The plot, such as it is, involves an attempt of McColl to stage his play about the French revolution called "A Tight Squeeze for the Scarlet Pimple." But the very funny Toby Jones pops up in the audience and demands that we see a play about Morecambe and Wise. The rest is mayhem. All three men are devastatingly funny. Foley moves as if he has been made out of rubber. On the surface he might be taken for the straight man, but there is little that is straight about him. The show is graced with a plethora of corny lines and outrageous situations.
There's a gimmick to the production. Each week there is a new celebrity guest. At the performance I saw it was actress Minnie Driver, who was integrated into the skits. After a big buildup announcing her, coming out on stage instead was Jones dressed as a minicab driver. But eventually the real Minnie entered. She isn't exactly a brilliant straight-woman--picture a celebrity like Lynn Redgrave handling the part, for example. But Driver was very game, a good sport, as it were, and she did add to the fun. The show at the Wyndham's turned out to be so exceptionally enjoyable that I could readily go back.
"Privates on Parade," first presented by the Royal Shakespeare Company in 1977, is an artifact of a period that catered to contemporary Post-Vietnam disillusionment with war by looking back, musical revue style, to 1948 when post-World War II upheavals were erupting in Singapore and Malaya. Written by Peter Nichols, it has also been performed in the United States and it was turned into a film. With music by Peter Nichols, "Privates on Parade" is devastatingly satirical even while telegraphing an element of menace as it twits the vestiges of colonialism and recognizes the sometimes deadly process of change.
The work needs exceptional performing, which it gets in quantity in the revival at the Donmar Warehouse. Some of its numbers are hilarious, and the show-stealer is Roger Allam, camping it up as Acting Captain Terri Dennis, who is the star of the entertainment unit stationed in Southeast Asia. Apart from some delightfully funny lines, he has a laugh-getting number in drag as Marlene Dietrich, chair and all, as well as another even funnier one cutting up as Carmen Miranda. The costumes alone are a hoot. There is plenty of gay humor, and we see the vulnerable side of Dennis as well as his knowing, barbed attitude.

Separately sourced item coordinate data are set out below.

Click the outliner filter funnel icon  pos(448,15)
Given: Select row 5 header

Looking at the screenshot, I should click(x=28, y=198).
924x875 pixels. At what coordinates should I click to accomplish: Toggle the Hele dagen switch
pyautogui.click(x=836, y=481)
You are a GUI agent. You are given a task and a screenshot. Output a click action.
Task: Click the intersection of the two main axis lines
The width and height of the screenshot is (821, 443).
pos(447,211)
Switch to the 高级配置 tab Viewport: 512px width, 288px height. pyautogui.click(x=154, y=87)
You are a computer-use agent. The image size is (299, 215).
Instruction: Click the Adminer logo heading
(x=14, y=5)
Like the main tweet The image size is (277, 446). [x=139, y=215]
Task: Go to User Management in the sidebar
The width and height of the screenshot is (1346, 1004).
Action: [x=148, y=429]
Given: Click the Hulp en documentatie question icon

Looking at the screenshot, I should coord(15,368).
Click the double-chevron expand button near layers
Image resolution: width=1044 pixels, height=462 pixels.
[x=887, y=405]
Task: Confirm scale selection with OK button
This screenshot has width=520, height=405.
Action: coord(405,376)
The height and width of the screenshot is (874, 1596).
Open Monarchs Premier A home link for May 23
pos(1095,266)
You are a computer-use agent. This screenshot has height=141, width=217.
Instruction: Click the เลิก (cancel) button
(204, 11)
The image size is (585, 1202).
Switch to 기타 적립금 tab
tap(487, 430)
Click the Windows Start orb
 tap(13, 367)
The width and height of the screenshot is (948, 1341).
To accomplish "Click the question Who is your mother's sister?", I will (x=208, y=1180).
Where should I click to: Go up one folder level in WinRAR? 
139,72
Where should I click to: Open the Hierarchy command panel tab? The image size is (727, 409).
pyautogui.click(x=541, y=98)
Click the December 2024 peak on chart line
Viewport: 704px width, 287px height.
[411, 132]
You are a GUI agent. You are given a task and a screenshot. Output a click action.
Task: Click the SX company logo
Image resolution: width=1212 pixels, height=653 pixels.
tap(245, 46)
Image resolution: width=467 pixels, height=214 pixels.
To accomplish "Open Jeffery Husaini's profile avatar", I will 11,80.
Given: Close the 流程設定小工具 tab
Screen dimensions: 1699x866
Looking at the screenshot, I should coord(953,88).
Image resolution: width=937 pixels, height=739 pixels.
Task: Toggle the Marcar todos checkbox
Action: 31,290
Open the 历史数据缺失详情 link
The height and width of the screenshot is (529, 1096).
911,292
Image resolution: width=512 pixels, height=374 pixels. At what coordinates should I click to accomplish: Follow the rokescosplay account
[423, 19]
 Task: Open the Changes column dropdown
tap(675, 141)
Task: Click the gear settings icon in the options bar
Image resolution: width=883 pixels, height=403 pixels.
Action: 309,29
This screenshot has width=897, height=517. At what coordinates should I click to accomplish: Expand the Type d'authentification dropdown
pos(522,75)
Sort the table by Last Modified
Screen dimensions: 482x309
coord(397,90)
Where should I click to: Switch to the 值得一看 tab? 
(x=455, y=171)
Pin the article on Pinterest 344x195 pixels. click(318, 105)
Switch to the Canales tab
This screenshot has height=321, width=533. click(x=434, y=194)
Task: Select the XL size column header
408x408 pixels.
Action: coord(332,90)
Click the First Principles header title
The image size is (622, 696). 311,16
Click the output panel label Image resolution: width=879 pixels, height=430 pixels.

The rest of the cast also rises to the occasion under the direction of Michael Grandage, who stages the production simply but keeps it moving at a good pace except when an excess of time is needed for plot exposition. Parts of the play with music remind me of Jean Renoir's prison camp in his film "Grand Illusion," in which the war prisoners put on a show, with some of the men in drag. The soldiers in "Privates on Parade" are also depicted as lonely for home as they try to make the best out of a basically useless situation that is spoofed in Denis King's musical numbers. This is a spirited, first-rate revival of a work that hardly looks dated given the state of the world today.